Carmen’s Picks–Your Movie Playdate

An Education–A film directed by Lone Scherfig. 

Kathryn Bigelow won an Oscar last Sunday in the category of best director for The Hurt Locker. The first woman to win such a prize in the 82-year history of the Oscars, it is an understatement to say the award was overdue.

What makes her recognition even sweeter for me is that Bigelow, born in 1951 belongs to a generation of women coming of age in the sixties, in a world where women had few career choices and a lot of prejudices to overcome. A world realistically portrayed in my favorite Oscar nominee movie, An Education.

Based on a memoir of British journalist Lynn Barber, An Education is the story of a 16 year old girl living in 1961 London with her traditional middle-class parents. 

Smart and witted Jenny, who speaks French, plays cello, and has just won a scholarship to go to Oxford envisions life on her own terms. Before she meets David, that is. 

David, a 35 year old charmer, takes her to concerts and restaurants, art auctions and Paris, easily seducing her out of her dream.

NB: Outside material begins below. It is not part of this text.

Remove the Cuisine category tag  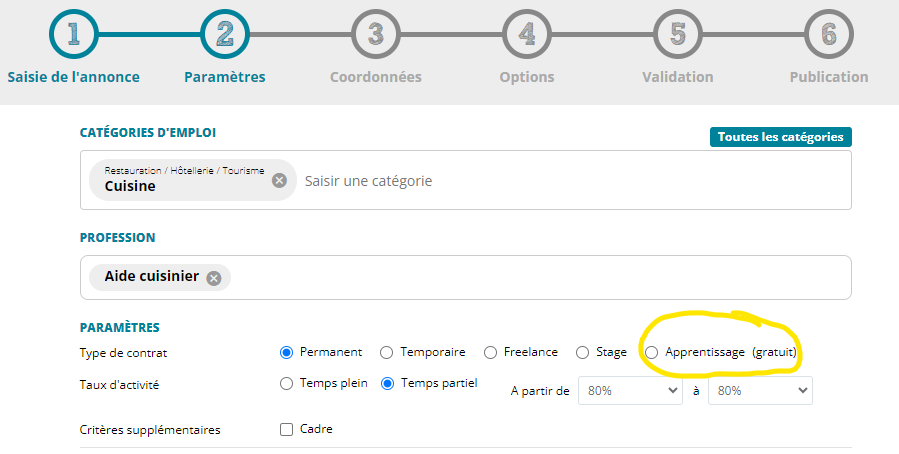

And when he proposes marriage, she accepts him, more than willing to forfeit her education for the glamorous life he seems to be offering her. 

There is a catch though, as David is not who he pretends to be, and Jenny is, unfortunately, or maybe fortunately, forced back to redefine her life by herself.

Despite the dark undercurrent of deceit, An Education is an enchanting story about falling in love and growing up, played with charming conviction by Carey Mulligan, who received a best actress nomination for her role.  As Colin Firth, my favorite nominee in the Best Actor category, put it, An Education is an evocative reminder of “how it felt to be sixteen and believe we had all the answers, when we didn’t even know the questions.”  Lucky for us, Kathryn Bigelow has found her answers and, by breaking the rules of what was expected of her, has given us a movie worthy of an Oscar, making us, ladies still not ready for granny panties, so very proud.